Print, without alteration, the portion of the pen kit forum thread below that opens with the words containing "We are an experienced" and closes with "more detailed information.".

PASSAGE GIVEN -
-*-
We are an experienced manufacturer of pen&pencil kits in Xiamen, China.  We professionally manufacture all kinds of pen&pencil kits with many kinds of platings, such as gold, satin gold, bright chrome, satin chrome, bright copper, satin lilver, black titanium etc.We also manufacture vatious of other products,such as wooden pen, acryl pen, metal pen, wooden boxes, wooden holders, letter opener, card case and etc. Please visit our website for more detailed information.


----------



## joeatact (Nov 20, 2007)

I would be interested in these items again as long as the shipping is within reason

Item: RZ-6# Type: Gold cigar pen 	$1.85 	20	$37	   
Item: RZ-6# Type: Chrome cigar pen 	$1.85 	20	$37


----------



## donald19 (Nov 20, 2007)

I'll jump in as long as shipping doesn't kill it.

RZ-BS1  10@0.96= $9.60 Bottle Stopper Chrome PL
RZ-1#   10@0.80= $8.00 Gold S C Keychain
RZ-31#  10@2.77= $27.70 Gold Classic Elite RB Pen
RZ-17#  10@2.32= $23.20 CEO Twist Pen

Total            $68.50
Frt Est @30%     $20.55
Grand Est TTL    $89.05

Donald


----------



## Monty (Nov 20, 2007)

I'm heading out to New Orleans for Thanksgiving tomorrow, but I'll still check in at least once a day. Keep posting orders and I'll get everything together Sunday nite and submit for a shipping quote. We'll see then just how economical this turns out.
-*-
MATERIAL SUPPLIED -
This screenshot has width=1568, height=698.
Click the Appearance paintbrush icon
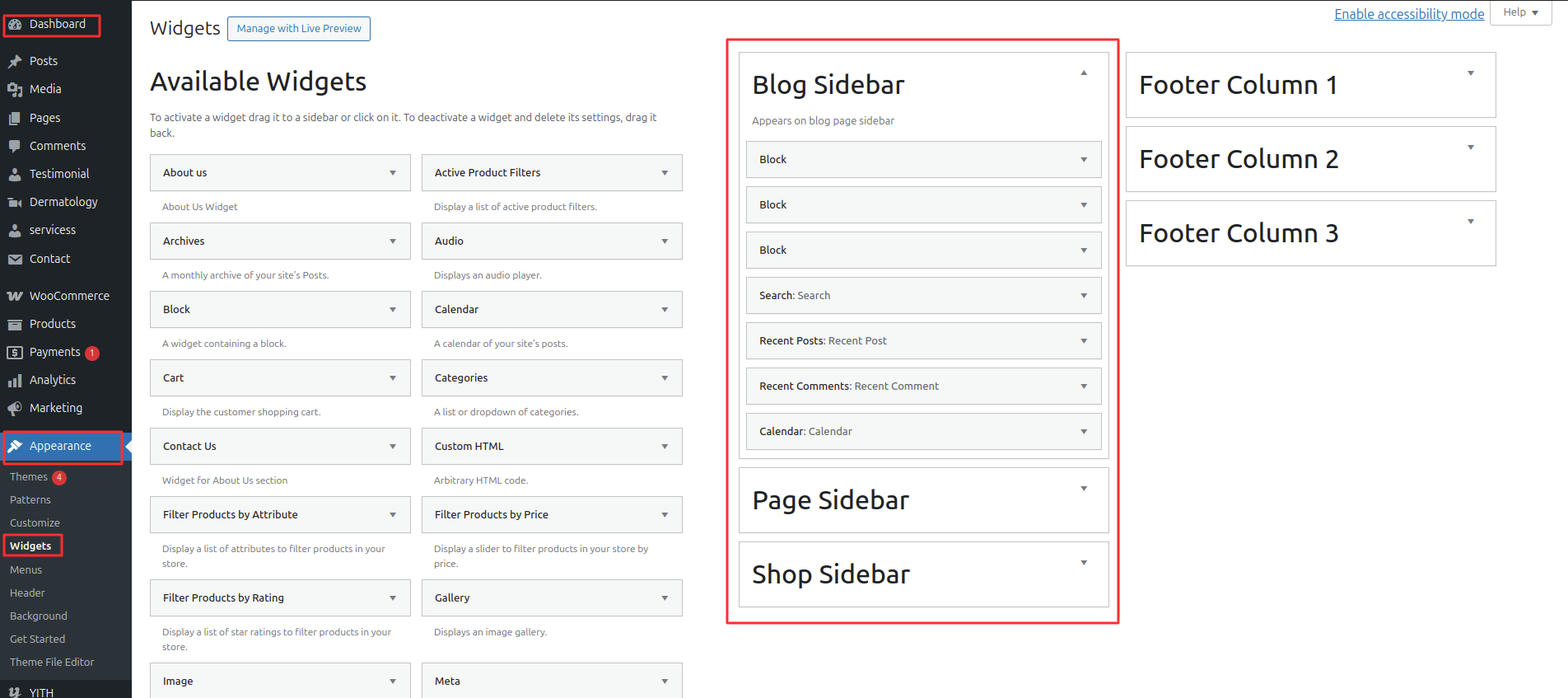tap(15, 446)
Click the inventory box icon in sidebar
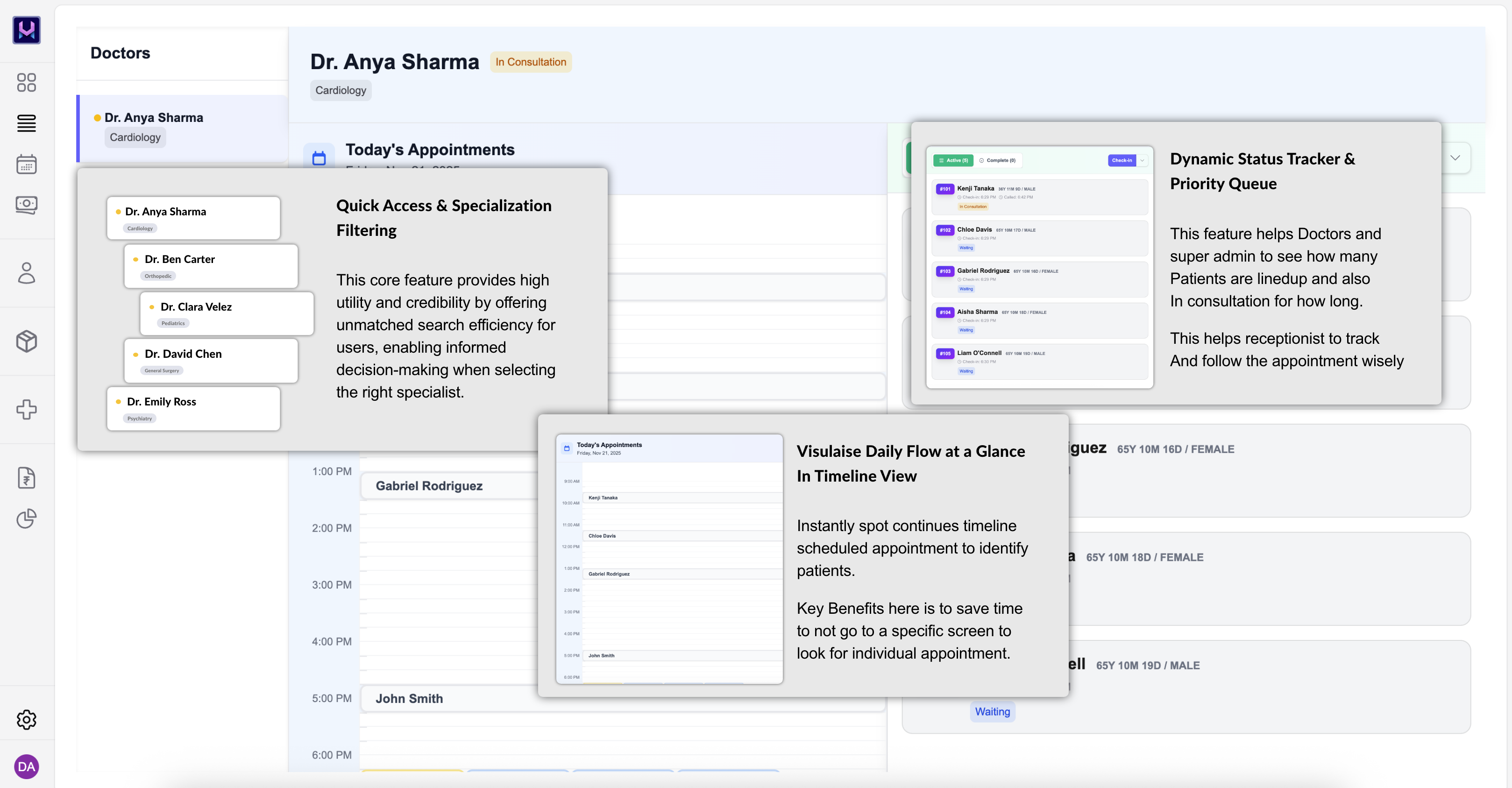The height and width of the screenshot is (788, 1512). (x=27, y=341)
-*-
FULL OUTPUT -
We are an experienced manufacturer of pen&pencil kits in Xiamen, China.  We professionally manufacture all kinds of pen&pencil kits with many kinds of platings, such as gold, satin gold, bright chrome, satin chrome, bright copper, satin lilver, black titanium etc.We also manufacture vatious of other products,such as wooden pen, acryl pen, metal pen, wooden boxes, wooden holders, letter opener, card case and etc. Please visit our website for more detailed information.